# [What the task asks]
Add 37 to every coordinate in the answers of the part of the data that opens with the line containing "2026中国（烟台）国际可控核聚变能科技 (865, 664)" and closes with the line containing "Brochures (448, 1542)", and write out each of those lines in full with the new coordinates.

Item position entries:
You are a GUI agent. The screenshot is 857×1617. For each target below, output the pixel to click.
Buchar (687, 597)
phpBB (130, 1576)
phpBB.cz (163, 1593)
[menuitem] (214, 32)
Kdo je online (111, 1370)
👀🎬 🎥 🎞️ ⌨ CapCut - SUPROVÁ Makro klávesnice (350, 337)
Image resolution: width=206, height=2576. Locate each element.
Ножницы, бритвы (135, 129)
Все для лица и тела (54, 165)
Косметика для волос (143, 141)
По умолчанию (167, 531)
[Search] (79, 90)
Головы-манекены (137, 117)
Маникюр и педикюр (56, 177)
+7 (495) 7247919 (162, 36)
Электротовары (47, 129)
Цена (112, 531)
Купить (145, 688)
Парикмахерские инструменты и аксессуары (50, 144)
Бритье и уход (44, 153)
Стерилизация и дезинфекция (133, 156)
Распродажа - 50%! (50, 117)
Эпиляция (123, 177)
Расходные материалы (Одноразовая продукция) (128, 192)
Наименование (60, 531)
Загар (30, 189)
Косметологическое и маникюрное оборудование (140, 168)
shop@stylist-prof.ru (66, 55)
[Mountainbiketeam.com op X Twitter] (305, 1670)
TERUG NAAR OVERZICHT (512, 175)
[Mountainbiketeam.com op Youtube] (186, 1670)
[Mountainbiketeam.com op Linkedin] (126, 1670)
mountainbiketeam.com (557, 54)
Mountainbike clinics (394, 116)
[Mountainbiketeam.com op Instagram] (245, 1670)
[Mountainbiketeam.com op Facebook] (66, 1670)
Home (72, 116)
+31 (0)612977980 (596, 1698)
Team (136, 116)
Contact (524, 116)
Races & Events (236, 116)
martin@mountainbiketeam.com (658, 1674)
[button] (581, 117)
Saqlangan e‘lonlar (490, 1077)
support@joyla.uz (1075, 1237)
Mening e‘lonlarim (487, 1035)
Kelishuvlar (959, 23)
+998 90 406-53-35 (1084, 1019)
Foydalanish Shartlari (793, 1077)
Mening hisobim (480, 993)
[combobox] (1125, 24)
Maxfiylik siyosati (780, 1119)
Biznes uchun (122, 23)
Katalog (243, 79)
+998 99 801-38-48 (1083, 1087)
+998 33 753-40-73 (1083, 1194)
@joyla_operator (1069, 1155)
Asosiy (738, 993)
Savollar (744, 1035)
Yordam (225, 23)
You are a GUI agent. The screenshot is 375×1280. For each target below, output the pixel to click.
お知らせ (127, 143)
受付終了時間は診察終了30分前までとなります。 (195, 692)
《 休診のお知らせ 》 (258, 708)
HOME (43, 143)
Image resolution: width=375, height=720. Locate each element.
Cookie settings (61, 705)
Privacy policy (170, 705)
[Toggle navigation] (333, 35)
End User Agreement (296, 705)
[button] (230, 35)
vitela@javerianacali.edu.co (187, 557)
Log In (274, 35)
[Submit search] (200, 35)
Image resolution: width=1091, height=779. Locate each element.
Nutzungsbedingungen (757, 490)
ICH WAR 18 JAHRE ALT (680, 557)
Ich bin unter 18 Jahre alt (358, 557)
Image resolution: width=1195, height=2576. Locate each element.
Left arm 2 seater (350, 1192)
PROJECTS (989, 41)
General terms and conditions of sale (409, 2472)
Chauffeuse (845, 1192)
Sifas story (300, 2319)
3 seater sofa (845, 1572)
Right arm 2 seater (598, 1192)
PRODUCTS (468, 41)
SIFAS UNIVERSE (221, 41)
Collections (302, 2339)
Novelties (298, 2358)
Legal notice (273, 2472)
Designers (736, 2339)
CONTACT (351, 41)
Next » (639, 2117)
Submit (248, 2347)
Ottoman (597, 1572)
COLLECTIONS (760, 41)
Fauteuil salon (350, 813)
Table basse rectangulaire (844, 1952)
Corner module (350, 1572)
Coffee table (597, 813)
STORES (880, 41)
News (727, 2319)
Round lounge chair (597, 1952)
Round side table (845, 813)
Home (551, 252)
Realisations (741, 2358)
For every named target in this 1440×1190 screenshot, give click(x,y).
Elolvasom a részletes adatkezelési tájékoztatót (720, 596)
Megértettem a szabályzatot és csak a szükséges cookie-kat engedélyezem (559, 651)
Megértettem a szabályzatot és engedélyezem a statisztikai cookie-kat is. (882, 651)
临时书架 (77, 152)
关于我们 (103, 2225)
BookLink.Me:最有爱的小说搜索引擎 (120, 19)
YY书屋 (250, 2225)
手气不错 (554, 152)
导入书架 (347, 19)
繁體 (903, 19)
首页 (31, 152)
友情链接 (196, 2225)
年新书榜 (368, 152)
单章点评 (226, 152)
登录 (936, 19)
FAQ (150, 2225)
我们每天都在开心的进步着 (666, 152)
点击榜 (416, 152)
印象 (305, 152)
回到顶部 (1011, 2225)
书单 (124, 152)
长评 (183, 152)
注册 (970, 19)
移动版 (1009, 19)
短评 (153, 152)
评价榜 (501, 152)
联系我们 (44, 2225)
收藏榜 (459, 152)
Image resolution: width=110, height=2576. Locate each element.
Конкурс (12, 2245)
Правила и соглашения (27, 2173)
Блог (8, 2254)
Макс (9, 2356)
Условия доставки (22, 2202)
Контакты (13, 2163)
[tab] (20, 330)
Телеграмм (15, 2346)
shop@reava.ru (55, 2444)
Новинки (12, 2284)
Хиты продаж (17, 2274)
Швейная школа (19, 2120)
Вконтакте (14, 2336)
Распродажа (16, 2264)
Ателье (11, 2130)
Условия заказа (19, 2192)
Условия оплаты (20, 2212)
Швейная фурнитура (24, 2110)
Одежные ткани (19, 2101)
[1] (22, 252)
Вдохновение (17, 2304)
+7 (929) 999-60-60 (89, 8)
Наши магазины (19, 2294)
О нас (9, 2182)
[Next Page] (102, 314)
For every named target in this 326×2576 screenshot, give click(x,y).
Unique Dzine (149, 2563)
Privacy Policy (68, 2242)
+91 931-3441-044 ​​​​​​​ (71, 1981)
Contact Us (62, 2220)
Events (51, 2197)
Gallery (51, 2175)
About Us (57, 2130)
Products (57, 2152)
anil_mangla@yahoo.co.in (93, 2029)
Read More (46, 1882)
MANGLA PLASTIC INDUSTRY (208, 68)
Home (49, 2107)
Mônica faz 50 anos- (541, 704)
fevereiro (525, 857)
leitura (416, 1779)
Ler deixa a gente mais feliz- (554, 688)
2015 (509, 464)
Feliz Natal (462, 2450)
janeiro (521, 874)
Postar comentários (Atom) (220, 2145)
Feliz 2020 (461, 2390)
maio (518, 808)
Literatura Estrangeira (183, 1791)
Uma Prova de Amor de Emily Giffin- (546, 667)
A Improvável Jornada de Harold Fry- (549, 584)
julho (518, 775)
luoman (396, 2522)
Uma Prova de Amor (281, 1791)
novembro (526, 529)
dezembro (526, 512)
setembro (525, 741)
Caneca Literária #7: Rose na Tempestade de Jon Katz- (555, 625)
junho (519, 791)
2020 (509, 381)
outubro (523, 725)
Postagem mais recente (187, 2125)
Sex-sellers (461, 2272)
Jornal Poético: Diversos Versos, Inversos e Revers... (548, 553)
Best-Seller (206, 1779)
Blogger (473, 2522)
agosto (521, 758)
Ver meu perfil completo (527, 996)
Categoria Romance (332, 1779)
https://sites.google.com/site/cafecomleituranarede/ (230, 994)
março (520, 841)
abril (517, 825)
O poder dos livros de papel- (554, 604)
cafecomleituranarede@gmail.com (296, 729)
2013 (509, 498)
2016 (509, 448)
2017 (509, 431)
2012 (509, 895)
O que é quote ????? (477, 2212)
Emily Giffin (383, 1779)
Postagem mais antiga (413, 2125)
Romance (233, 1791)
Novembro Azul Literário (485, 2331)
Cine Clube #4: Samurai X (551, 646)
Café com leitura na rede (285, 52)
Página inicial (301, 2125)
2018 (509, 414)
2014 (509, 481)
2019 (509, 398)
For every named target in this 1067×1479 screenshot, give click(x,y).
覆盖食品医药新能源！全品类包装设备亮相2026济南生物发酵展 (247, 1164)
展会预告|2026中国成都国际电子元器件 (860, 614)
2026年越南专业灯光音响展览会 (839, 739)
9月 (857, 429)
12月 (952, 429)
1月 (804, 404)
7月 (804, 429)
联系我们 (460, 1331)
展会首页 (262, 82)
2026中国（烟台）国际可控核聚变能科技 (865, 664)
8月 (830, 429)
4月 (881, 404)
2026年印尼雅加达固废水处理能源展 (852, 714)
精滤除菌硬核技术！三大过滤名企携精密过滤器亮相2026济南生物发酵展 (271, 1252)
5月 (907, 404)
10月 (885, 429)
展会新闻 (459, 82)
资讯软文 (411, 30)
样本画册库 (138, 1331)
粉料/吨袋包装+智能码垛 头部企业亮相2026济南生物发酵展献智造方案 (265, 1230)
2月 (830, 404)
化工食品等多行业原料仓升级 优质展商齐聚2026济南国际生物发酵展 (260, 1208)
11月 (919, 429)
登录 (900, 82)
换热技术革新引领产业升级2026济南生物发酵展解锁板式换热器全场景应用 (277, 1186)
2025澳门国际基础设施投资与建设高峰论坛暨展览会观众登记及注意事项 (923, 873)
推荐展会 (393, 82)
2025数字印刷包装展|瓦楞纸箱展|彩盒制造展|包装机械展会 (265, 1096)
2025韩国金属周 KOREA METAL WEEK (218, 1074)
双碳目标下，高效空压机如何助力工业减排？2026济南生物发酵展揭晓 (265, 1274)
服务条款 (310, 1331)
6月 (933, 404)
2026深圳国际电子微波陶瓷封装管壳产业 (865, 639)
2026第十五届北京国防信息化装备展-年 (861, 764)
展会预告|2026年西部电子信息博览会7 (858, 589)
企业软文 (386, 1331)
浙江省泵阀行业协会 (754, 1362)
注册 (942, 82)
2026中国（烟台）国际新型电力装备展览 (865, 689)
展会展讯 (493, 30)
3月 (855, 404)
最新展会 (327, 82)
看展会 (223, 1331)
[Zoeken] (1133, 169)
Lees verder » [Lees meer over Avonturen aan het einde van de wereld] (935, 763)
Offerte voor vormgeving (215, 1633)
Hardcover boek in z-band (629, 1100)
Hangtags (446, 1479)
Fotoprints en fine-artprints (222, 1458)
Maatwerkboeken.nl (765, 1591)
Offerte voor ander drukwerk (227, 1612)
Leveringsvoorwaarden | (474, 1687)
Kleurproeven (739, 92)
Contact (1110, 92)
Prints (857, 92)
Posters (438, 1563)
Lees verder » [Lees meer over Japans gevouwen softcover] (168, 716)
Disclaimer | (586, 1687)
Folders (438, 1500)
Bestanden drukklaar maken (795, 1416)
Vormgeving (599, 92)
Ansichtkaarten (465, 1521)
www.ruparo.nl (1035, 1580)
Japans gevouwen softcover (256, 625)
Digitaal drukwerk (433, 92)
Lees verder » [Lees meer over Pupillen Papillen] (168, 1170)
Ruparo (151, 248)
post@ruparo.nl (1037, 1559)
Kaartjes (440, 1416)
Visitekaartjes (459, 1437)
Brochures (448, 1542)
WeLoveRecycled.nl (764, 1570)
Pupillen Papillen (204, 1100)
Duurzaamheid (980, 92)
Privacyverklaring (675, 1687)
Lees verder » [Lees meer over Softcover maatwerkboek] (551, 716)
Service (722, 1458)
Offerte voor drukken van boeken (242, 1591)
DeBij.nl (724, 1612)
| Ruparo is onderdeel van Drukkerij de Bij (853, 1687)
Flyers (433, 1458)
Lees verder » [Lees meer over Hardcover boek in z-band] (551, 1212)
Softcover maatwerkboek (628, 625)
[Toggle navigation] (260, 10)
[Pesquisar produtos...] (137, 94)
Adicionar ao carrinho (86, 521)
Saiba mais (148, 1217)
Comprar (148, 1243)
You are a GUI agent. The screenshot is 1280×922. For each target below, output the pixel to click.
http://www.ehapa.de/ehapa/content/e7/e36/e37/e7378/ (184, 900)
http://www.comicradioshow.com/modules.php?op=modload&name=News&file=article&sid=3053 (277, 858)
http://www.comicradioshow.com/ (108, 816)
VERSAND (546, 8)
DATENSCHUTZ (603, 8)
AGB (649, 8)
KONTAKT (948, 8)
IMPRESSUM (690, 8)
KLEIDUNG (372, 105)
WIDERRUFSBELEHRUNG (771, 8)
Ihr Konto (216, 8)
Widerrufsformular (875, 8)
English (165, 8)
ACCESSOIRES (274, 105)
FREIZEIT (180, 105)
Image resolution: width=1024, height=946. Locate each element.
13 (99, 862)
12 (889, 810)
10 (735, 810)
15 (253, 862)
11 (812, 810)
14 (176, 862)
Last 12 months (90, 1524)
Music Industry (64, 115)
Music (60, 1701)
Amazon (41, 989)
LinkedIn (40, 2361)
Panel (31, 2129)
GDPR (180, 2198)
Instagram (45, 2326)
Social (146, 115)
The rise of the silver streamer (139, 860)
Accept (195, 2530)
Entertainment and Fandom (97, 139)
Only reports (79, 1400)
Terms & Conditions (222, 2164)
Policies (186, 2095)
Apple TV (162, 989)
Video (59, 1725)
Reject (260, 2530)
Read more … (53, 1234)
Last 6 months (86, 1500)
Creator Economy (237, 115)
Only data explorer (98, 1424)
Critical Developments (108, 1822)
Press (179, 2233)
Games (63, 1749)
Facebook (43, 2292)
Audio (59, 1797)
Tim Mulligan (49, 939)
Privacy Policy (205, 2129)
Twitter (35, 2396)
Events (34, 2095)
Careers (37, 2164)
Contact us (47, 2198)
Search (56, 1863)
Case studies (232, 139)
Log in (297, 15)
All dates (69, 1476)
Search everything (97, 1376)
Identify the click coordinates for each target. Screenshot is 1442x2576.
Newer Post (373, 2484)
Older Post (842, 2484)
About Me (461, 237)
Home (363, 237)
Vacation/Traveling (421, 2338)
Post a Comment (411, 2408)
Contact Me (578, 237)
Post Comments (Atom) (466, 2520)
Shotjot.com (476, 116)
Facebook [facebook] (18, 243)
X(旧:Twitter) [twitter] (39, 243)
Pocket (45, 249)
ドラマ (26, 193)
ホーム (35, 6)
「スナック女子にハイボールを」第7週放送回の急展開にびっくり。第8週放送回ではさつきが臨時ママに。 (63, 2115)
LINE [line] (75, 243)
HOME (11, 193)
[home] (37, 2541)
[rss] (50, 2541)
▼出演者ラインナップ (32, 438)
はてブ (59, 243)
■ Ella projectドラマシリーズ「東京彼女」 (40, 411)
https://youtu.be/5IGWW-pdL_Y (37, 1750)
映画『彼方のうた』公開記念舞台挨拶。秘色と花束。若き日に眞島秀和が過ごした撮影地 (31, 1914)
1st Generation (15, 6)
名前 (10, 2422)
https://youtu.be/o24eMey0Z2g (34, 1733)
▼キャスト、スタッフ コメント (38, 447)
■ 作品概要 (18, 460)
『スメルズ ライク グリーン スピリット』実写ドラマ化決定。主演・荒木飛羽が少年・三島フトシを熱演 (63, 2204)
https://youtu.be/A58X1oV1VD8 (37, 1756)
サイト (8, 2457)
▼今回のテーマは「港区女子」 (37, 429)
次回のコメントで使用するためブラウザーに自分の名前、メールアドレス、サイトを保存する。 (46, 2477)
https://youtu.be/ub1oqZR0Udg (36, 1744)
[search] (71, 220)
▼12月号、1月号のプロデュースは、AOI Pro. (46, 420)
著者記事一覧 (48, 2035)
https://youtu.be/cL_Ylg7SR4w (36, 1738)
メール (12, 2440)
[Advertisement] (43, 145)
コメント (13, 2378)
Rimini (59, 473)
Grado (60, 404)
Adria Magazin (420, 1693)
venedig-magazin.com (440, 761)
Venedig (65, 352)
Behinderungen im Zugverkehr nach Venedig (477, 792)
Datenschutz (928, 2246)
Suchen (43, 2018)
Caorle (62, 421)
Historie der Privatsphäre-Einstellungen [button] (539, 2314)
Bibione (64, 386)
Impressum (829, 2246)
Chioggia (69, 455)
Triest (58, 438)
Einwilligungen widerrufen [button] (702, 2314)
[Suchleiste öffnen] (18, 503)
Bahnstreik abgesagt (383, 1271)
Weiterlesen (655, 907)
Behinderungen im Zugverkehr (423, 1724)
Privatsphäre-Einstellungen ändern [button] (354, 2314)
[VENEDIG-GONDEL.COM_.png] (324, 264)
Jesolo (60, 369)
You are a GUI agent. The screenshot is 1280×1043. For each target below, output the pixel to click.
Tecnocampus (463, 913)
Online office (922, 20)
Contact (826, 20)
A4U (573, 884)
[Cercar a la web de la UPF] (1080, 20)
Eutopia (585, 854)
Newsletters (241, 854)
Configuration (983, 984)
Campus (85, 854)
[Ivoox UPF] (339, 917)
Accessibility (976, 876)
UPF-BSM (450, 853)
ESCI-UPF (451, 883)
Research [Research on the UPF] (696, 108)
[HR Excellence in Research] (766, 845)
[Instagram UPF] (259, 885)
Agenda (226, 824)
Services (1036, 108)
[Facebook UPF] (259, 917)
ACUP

# [Exercise result]
2026中国（烟台）国际可控核聚变能科技 (902, 701)
8月 (867, 466)
4月 (918, 441)
2026年印尼雅加达固废水处理能源展 (889, 751)
精滤除菌硬核技术！三大过滤名企携精密过滤器亮相2026济南生物发酵展 (308, 1289)
5月 (944, 441)
10月 (922, 466)
展会新闻 (496, 119)
资讯软文 (448, 67)
样本画册库 (175, 1368)
粉料/吨袋包装+智能码垛 头部企业亮相2026济南生物发酵展献智造方案 (302, 1267)
2月 (867, 441)
化工食品等多行业原料仓升级 优质展商齐聚2026济南国际生物发酵展 (297, 1245)
11月 (956, 466)
登录 (937, 119)
换热技术革新引领产业升级2026济南生物发酵展解锁板式换热器全场景应用 (314, 1223)
2025澳门国际基础设施投资与建设高峰论坛暨展览会观众登记及注意事项 (960, 910)
推荐展会 (430, 119)
2025数字印刷包装展|瓦楞纸箱展|彩盒制造展|包装机械展会 (302, 1133)
2025韩国金属周 KOREA METAL WEEK (255, 1111)
双碳目标下，高效空压机如何助力工业减排？2026济南生物发酵展揭晓 (302, 1311)
服务条款 (347, 1368)
6月 (970, 441)
2026深圳国际电子微波陶瓷封装管壳产业 (902, 676)
2026第十五届北京国防信息化装备展-年 (898, 801)
展会预告|2026年西部电子信息博览会7 (895, 626)
企业软文 (423, 1368)
浙江省泵阀行业协会 (791, 1399)
注册 (979, 119)
2026中国（烟台）国际新型电力装备展览 (902, 726)
展会展讯 (530, 67)
3月 (892, 441)
最新展会 (364, 119)
看展会 (260, 1368)
[Zoeken] (1170, 206)
Lees verder » [Lees meer over Avonturen aan het einde van de wereld] (972, 800)
Offerte voor vormgeving (252, 1670)
Hardcover boek in z-band (666, 1137)
Hangtags (483, 1516)
Fotoprints en fine-artprints (259, 1495)
Maatwerkboeken.nl (802, 1628)
Offerte voor ander drukwerk (264, 1649)
Leveringsvoorwaarden | (511, 1724)
Kleurproeven (776, 129)
Contact (1147, 129)
Prints (894, 129)
Posters (475, 1600)
Lees verder » [Lees meer over Japans gevouwen softcover] (205, 753)
Disclaimer | (623, 1724)
Folders (475, 1537)
Bestanden drukklaar maken (832, 1453)
Vormgeving (636, 129)
Ansichtkaarten (502, 1558)
www.ruparo.nl (1072, 1617)
Japans gevouwen softcover (293, 662)
Digitaal drukwerk (470, 129)
Lees verder » [Lees meer over Pupillen Papillen] (205, 1207)
Ruparo (188, 285)
post@ruparo.nl (1074, 1596)
Kaartjes (477, 1453)
Visitekaartjes (496, 1474)
Brochures (485, 1579)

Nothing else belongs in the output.